Comme l’indiquait déjà en 2017 l’Institut pour la Justice[1], en 2021 d’après l’étude annuelle SPACE I du Conseil de l’Europe[2], les entrées en détention toutes causes sont plus importantes aux Pays-Bas qu’en France (124,4/100.000 habitants contre 100,9/100.000 habitants). Et pourtant lorsque l’on mesure le taux de détention, les Pays-Bas semblent disposer d’un taux de détention bien inférieur au nôtre : en 2021, les Pays-Bas affichent 53,9 détenus/100.000 habitants contre 92,9 détenus/100.000 habitants en France, soit près du double[3]. C’est la multiplication des courtes peines qui explique cette très grande différence. Les Pays-Bas incarcèrent beaucoup mais pour de très courtes durées.

L’exemple Hollandais montre qu’en matière d’efficacité de la réponse pénale, il vaut mieux multiplier les places opérationnelles en MA/QA là où l’on en a le plus besoin, au lieu de développer en priorité les quartiers et centres de détention, comme nous l’avons montré récemment[4].

Conclusion

Mettre l’accent sur la surpopulation carcérale comme le fait la CGLPL laisse à penser qu’à court terme le nombre de places de prison étant rigide, il faut jouer sur les flux entrants et sortant des détenus plutôt que sur le stock des places disponibles en ajustant les moyens alternatifs à l’incarcération à due concurrence. Rien ne nous semble plus faux. Le parc pénitentiaire français ne vit pas en état de surpopulation carcérale mais de sous-capacité opérationnelle, et ce, de puis le début des années 2000. Il importe donc à bref délai de développer les capacités carcérales françaises :

  • Mise en place de capacité carcérales éphémères (préfabriqués, reconversions immobilières, pour les détenus les moins dangereux placés en détention pour de très courtes peines ou en attente de jugement pour les délits les moins graves) ; afin d’ajuster la politique carcérale aux flux de la politique pénale[5] ;
  • Développement de la surveillance électronique pour les infractions les plus légères
  • Modifier le droit actuel pour permettre au Garde des Sceaux de préempter les terrains publics nécessaires dans le cadre des réserves foncières disponibles via une procédure accélérée – sous l’égide de la DIE (direction immobilière de l’Etat) ;
  • Définir un objectif crédible d’encellulement individuel à moyen terme et s’y tenir, par exemple 2030 ;
  • Mettre en place en CA/QA un objectif à terme de surcapacité carcérale opérationnelle afin de faire face à des situations d’urgence.
  • Utiliser les surcapacités carcérales des pays frontaliers lorsqu’elles existent et pour les détenus volontaires ;
  • Ajuster pour ce faire le projet de loi de programmation de la justice, tel que transmis au HCFP (Haut conseil des finances publiques)[6].

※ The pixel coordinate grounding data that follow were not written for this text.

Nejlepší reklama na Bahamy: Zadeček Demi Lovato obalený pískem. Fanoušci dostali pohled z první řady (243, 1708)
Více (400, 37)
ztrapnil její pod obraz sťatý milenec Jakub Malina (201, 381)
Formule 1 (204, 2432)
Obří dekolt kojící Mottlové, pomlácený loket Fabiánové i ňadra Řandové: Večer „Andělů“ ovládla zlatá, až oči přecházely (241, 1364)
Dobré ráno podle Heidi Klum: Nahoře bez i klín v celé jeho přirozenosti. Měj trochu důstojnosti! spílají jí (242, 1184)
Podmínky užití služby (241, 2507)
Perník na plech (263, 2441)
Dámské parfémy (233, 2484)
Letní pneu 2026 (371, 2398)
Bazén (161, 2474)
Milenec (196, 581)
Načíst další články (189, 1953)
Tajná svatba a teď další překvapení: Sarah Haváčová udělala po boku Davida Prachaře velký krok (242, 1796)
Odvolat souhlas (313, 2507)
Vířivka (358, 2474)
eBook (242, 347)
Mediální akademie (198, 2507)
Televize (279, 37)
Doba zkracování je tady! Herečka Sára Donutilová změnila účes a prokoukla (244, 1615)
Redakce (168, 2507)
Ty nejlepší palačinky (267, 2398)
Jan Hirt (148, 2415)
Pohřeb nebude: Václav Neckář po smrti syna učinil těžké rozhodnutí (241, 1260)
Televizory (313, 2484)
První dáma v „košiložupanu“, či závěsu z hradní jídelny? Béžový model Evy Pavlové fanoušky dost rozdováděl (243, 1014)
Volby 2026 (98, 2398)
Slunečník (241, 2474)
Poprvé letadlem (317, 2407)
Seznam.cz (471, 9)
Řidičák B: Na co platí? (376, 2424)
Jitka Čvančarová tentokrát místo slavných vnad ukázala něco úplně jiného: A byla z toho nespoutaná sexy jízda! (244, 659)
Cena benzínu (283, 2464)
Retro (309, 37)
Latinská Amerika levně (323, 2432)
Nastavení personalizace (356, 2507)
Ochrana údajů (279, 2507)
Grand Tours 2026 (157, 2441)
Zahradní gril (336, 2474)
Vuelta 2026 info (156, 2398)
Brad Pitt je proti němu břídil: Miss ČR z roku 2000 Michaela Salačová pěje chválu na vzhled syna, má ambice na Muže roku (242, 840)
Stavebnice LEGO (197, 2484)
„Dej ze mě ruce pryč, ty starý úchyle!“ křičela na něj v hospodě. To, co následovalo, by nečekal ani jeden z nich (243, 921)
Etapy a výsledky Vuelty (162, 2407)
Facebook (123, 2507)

[1] https://www.institutpourlajustice.org/medias/pourquoi-les-pays-bas-ont-des-prisons-vides/

[2] https://wp.unil.ch/space/files/2023/04/SPACE-I_2021_FinalReport.pdf#page=106

[3] https://wp.unil.ch/space/files/2023/04/SPACE-I_2021_FinalReport.pdf#page=33

[4] https://www.ifrap.org/etat-et-collectivites/138-places-de-prison-operationnelles-depuis-le-1er-janvier-2020

[5] A noter que ce dispositif pourrait être complémentaire à celui proposé par le CGLPL. Si un mécanisme de « régulation carcérale » était mis en place, il devrait être accompagné d’un dispositif jumeau proposant la mise à disposition de cellules éphémères pour désengorger les CA/QA pour les délits les moins graves à due concurrence.